Helle Knives and Fallkniven: Thoughts on the Edge Chipping Issue
Jon Stokes 06.10.15
We’re huge fans of Fallkniven here at AllOutdoor, but the knives do have one downside: in some rare instances, brand new blades can get very small micro chips on the edge. This is commonly attributed to the factory edge being too hard, because after you sharpen the knife a few times you don’t see this anymore.
This actually happened to me on my first Fallkniven, a custom F1 from JRE Industries. I was out camping and had been using the knife quite a bit, and at one point I looked down and was shocked to see three very small chips in the blade. When I got back to civilization, Google turned up the fact that this does indeed happen with some Fallkniven knifes.
But Fallkniven isn’t the only one. I was checking out the Helle GT on Amazon the other day and I saw where one user (who gave the knife four out of five stars) saw the same sort of thing on his blade. Helle advertises that this blade is “triple-laminated stainless steel.” Some googling suggests that this probably VG10.

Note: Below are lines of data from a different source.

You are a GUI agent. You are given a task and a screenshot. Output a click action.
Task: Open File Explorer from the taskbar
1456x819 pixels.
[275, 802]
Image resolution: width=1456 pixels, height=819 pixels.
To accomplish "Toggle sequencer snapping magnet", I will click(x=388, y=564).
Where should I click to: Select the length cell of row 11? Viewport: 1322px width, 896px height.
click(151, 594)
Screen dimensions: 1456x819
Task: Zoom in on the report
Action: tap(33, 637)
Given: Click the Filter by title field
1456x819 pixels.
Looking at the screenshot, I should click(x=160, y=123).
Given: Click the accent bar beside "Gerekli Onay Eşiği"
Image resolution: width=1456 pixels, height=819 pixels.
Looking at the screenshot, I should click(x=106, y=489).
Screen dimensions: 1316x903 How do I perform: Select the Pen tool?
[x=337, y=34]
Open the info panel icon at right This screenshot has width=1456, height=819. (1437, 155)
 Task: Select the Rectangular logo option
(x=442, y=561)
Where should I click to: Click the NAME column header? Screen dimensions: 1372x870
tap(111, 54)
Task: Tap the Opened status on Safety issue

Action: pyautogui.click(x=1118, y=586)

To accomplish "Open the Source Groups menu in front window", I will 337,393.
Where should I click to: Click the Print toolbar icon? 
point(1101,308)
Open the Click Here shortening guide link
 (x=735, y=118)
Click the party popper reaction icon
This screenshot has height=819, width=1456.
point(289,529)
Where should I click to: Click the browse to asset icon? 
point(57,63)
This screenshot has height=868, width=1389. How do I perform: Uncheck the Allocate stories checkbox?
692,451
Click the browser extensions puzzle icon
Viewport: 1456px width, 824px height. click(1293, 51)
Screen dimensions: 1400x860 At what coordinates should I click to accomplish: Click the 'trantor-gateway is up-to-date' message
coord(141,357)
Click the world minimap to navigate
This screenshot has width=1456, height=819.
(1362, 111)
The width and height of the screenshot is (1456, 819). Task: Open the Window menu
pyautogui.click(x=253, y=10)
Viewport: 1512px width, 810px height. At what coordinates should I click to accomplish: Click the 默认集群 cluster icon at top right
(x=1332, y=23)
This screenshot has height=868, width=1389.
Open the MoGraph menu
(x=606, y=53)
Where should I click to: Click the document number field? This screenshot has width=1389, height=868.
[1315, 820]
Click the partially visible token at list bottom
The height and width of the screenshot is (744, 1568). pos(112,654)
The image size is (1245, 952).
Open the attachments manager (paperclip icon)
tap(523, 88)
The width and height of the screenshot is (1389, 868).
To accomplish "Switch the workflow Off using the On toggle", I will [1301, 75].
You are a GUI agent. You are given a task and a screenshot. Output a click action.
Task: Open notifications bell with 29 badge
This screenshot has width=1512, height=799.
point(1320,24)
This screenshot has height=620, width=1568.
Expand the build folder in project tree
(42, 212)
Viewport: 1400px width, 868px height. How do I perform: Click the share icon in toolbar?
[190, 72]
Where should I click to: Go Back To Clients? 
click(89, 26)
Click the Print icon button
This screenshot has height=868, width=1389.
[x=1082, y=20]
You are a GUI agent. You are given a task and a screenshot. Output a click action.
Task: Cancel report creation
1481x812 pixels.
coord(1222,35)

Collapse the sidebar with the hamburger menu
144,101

In general stainless can be a little more brittle than carbon steel. VG10 is a stainless, so the micro-chipping is a tradeoff that you make for using stainless. It’s also why a lot of people don’t like stainless in a large chopper. And it is the case most big choppers from popular mid-range and high-end makers are non-stainless. In fact, Helle and Falkniven are two of the only companies that use stainless in their very large knives.
Anyway, I don’t want to wade into the “stainless vs carbon” debate for bushcraft and survival because everyone has to make up their own mind. Are you willing to trade some extra maintenance and light rusting for a little bit of extra toughness under extreme use and not having to re-dress an overly hard/brittle factory edge?
I personally am mostly in the stainless camp because it’s not fun to be out in the bush in wet weather and wake up to a coat of rust on a damp knife blade. And Fallkniven’s stainless is plenty tough, as this destruction test shows. Of course, I said “mostly” in the stainless camp because for large choppers I pack a Busse more often than not, and INFI is technically non-stainless.
So, have you seen this chipping issue with stainless knives? I’d love to know just how rare this really is. I’ve only had it happen to one of my Fallknivens, but the amount of google results you get back in searching for it suggests that it’s not uncommon. Of course, it’s impossible to use “number of complaints turned up on Google” as a proxy for “percentage of knives with this issue,” so like I said, it’s hard to tell how big a deal this is. Can anyone else weigh in?